🤖 AI Summary
Traditional clinical assessments for early detection of cognitive impairment in older adults suffer from low frequency, poor sensitivity, and inability to capture subtle declines. To address these limitations, this paper proposes a continuous, unobtrusive monitoring framework leveraging passive smartphone sensing. We fuse multimodal behavioral sequences—including mobility, call logs, and app usage—with demographic features and employ an LSTM architecture to extract daily behavioral representations. We further introduce two novel components: (1) a daily-routine-aware data augmentation strategy and (2) a demographic-aware sample weighting scheme to enhance cross-subject generalization. Evaluated on six-month real-world smartphone data from 36 older adults, our method achieves an AUPRC of 0.766—representing a 20.3% improvement over baseline methods—demonstrating superior accuracy, robustness, and scalability for longitudinal cognitive monitoring.
📝 Abstract
Early detection of cognitive impairment is critical for timely diagnosis and intervention, yet infrequent clinical assessments often lack the sensitivity and temporal resolution to capture subtle cognitive declines in older adults. Passive smartphone sensing has emerged as a promising approach for naturalistic and continuous cognitive monitoring. Building on this potential, we implemented a Long Short-Term Memory (LSTM) model to detect cognitive impairment from sequences of daily behavioral features, derived from multimodal sensing data collected in an ongoing one-year study of older adults.

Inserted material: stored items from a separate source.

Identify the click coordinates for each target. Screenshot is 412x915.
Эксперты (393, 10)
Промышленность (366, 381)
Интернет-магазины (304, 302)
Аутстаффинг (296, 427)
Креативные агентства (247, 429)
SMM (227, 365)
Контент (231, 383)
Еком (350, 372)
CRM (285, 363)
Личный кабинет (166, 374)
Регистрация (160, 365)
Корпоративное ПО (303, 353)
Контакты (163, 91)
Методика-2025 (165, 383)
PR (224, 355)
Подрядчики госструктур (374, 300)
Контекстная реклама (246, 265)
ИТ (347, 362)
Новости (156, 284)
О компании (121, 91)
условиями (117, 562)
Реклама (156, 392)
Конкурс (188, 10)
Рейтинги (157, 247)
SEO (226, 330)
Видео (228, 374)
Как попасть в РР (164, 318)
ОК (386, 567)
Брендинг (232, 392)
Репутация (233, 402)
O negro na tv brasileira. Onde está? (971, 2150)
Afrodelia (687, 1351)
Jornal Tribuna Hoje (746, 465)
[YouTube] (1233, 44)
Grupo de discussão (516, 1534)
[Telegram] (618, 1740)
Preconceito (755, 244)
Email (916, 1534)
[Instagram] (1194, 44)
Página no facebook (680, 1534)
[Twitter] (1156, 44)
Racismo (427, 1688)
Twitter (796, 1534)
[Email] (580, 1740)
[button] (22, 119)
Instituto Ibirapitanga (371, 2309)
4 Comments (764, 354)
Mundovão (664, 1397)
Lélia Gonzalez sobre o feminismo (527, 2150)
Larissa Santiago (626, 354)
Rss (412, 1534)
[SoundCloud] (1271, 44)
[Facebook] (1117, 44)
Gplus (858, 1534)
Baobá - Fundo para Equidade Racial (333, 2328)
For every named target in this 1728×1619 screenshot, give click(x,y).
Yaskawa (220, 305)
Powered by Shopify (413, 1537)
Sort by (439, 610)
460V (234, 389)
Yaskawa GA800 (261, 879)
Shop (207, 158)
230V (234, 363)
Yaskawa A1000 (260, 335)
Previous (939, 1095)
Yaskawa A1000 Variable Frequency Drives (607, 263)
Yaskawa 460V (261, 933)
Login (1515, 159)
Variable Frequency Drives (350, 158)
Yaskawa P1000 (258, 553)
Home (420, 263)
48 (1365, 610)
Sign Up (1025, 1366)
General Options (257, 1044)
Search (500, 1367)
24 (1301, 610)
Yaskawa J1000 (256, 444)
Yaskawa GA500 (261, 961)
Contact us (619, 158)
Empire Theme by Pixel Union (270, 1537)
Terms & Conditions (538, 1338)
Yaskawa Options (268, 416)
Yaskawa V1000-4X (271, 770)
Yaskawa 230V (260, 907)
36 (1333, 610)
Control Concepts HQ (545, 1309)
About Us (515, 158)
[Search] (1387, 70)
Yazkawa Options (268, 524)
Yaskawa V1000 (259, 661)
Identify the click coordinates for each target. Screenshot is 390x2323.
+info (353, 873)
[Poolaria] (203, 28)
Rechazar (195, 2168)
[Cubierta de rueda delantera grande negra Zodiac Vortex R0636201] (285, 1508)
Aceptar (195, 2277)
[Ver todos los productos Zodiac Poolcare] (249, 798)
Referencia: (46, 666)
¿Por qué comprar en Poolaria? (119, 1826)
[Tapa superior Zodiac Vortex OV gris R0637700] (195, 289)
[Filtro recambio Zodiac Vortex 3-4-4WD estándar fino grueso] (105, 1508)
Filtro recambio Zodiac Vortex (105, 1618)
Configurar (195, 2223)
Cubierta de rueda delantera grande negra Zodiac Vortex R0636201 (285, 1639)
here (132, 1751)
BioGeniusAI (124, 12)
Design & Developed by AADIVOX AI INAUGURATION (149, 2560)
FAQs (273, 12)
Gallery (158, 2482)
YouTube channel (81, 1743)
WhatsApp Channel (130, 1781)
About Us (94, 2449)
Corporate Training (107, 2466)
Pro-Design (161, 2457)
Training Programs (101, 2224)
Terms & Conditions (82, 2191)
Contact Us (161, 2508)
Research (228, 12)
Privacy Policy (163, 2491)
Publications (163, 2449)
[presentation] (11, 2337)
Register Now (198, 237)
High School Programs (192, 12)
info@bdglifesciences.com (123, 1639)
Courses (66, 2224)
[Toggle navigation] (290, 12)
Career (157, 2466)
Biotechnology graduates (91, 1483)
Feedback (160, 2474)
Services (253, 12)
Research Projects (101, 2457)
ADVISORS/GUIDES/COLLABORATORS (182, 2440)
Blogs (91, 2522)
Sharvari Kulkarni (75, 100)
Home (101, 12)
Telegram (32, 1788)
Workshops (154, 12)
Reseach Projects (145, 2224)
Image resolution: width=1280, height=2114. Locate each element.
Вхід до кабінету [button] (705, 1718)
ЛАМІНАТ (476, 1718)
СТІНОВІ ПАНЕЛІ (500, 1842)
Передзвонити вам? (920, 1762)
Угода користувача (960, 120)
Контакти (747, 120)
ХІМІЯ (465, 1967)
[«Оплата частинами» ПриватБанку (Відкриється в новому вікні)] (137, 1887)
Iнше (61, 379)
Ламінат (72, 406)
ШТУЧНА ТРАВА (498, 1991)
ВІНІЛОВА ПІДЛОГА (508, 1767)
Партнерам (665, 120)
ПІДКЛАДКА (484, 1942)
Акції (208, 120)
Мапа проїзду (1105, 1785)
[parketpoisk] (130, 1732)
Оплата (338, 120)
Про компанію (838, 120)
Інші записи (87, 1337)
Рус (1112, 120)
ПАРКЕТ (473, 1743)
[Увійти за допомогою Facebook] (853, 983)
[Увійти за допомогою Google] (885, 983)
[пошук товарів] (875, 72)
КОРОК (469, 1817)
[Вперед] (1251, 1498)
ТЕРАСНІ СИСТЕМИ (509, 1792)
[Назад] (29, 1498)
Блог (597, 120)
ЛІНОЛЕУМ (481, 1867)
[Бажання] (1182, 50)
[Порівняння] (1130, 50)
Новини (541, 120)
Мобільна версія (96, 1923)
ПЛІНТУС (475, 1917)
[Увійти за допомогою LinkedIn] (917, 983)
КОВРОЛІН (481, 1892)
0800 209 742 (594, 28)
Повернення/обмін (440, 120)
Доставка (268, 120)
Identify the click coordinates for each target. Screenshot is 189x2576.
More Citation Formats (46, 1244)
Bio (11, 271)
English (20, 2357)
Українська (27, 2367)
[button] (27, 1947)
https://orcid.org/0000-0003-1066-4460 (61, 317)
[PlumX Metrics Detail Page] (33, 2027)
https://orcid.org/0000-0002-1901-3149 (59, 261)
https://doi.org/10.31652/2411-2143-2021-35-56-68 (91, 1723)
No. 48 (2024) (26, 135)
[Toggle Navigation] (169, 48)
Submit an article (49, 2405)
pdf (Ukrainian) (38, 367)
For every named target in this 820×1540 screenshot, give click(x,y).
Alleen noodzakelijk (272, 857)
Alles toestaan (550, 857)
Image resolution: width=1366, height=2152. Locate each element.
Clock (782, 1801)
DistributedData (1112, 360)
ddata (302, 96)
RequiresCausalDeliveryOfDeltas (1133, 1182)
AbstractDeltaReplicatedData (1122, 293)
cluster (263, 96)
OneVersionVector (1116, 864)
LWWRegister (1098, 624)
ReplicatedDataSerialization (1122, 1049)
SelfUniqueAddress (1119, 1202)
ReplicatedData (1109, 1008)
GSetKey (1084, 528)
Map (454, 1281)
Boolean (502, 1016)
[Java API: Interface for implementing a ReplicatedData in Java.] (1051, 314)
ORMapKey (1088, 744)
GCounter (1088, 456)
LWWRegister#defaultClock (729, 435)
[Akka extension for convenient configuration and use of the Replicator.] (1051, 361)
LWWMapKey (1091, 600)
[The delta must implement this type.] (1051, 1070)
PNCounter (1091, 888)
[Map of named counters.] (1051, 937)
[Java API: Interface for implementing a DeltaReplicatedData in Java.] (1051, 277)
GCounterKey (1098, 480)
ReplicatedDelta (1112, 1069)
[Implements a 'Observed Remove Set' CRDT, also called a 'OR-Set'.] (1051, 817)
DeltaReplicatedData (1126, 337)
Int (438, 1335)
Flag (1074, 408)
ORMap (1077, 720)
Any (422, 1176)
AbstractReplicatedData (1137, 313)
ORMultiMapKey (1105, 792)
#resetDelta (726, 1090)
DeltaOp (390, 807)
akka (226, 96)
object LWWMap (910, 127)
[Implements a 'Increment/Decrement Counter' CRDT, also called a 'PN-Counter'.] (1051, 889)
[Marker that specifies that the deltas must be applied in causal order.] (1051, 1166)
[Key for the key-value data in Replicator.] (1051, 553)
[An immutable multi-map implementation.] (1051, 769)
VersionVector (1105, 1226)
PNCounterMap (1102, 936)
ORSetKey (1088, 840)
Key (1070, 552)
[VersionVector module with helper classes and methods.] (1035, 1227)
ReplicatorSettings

Our key contributions are two techniques to enhance model generalizability across participants: (1) routine-aware augmentation, which generates synthetic sequences by replacing each day with behaviorally similar alternatives, and (2) demographic personalization, which reweights training samples to emphasize those from individuals demographically similar to the test participant. Evaluated on 6-month data from 36 older adults, these techniques jointly improved the Area Under the Precision-Recall Curve (AUPRC) of the model trained on sensing and demographic features from 0.637 to 0.766, highlighting the potential of scalable monitoring of cognitive impairment in aging populations with passive sensing.